Given problem> Convert the lines from the beginning of the rows through the line containing "Looking at the screenshot, I should click(615, 218).", inclusive, into a Markdown table with the columns Line No. and Text, leaving out blank lines.

Data for processing>

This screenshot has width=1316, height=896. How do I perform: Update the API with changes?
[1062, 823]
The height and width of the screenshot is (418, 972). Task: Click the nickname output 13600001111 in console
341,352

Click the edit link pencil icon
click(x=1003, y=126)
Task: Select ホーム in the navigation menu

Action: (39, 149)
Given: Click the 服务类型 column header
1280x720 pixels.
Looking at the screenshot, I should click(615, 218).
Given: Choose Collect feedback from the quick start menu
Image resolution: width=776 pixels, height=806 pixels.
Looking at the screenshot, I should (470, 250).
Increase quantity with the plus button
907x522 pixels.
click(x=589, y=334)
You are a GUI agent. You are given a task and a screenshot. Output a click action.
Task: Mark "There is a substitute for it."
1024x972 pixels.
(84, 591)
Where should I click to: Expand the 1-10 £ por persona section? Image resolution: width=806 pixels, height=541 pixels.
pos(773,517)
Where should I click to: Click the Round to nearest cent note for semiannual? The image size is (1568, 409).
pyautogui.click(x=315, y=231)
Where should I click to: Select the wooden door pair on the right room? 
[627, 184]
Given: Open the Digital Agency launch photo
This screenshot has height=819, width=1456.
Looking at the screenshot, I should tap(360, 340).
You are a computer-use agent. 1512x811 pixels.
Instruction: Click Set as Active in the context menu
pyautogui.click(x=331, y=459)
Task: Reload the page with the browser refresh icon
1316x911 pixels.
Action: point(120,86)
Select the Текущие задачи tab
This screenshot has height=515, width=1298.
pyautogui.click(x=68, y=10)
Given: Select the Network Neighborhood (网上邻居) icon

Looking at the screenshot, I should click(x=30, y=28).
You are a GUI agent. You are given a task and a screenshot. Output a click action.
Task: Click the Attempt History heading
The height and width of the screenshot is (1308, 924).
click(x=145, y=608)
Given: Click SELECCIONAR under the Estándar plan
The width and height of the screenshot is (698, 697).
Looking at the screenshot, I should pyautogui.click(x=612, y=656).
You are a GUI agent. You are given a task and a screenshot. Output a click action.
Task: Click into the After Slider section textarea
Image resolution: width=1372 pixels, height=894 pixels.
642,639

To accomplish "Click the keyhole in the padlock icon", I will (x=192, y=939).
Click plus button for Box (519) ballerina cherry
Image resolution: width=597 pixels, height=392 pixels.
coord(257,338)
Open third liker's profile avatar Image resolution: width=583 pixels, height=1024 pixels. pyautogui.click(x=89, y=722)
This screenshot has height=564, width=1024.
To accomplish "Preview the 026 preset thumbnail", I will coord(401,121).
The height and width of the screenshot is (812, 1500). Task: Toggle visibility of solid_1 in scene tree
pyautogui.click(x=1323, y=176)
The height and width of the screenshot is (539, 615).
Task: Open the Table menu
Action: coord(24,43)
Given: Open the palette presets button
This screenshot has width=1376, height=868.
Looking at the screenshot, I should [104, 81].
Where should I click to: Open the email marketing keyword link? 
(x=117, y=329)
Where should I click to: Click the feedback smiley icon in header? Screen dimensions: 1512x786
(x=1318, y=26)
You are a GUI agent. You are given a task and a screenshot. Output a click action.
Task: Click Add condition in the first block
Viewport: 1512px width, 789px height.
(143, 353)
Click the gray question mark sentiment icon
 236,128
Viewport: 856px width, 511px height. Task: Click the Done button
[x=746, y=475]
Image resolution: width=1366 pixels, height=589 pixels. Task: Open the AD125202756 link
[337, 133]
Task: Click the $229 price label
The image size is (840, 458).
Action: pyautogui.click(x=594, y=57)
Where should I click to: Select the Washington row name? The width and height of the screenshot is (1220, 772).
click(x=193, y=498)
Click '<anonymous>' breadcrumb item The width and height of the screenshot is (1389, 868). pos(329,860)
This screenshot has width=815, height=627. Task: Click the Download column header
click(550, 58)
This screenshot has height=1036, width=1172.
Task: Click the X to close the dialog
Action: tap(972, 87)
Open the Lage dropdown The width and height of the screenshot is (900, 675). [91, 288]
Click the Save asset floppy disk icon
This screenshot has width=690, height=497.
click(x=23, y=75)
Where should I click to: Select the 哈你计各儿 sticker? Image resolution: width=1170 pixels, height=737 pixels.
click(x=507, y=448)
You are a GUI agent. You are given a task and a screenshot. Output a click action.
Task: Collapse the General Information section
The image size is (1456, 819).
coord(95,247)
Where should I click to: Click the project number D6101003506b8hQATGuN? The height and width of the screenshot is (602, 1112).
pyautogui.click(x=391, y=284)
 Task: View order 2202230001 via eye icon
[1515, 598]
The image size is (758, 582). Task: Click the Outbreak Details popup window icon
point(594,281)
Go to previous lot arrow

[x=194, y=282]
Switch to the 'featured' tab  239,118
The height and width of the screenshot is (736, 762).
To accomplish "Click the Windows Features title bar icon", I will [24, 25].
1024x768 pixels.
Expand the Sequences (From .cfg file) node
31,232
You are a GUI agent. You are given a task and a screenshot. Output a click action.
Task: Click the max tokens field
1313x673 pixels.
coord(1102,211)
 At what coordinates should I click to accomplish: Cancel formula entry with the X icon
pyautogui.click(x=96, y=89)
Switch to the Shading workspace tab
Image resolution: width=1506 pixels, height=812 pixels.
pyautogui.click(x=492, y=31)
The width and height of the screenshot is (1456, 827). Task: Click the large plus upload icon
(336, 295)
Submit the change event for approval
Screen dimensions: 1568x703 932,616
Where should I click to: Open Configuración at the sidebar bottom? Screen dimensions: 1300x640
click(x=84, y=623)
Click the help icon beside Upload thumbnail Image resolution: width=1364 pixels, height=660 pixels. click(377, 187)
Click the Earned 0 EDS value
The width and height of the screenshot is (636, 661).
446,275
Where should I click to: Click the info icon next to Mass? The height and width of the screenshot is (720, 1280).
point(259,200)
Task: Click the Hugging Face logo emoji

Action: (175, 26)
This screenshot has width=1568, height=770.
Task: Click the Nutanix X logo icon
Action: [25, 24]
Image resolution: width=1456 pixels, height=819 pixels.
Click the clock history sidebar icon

Response to this task>
| Line No. | Text |
|---|---|
| 1 | This screenshot has width=1316, height=896. How do I perform: Update the API with changes? |
| 2 | [1062, 823] |
| 3 | The height and width of the screenshot is (418, 972). Task: Click the nickname output 13600001111 in console |
| 4 | 341,352 |
| 5 | Click the edit link pencil icon |
| 6 | click(x=1003, y=126) |
| 7 | Task: Select ホーム in the navigation menu |
| 8 | Action: (39, 149) |
| 9 | Given: Click the 服务类型 column header |
| 10 | 1280x720 pixels. |
| 11 | Looking at the screenshot, I should click(615, 218). |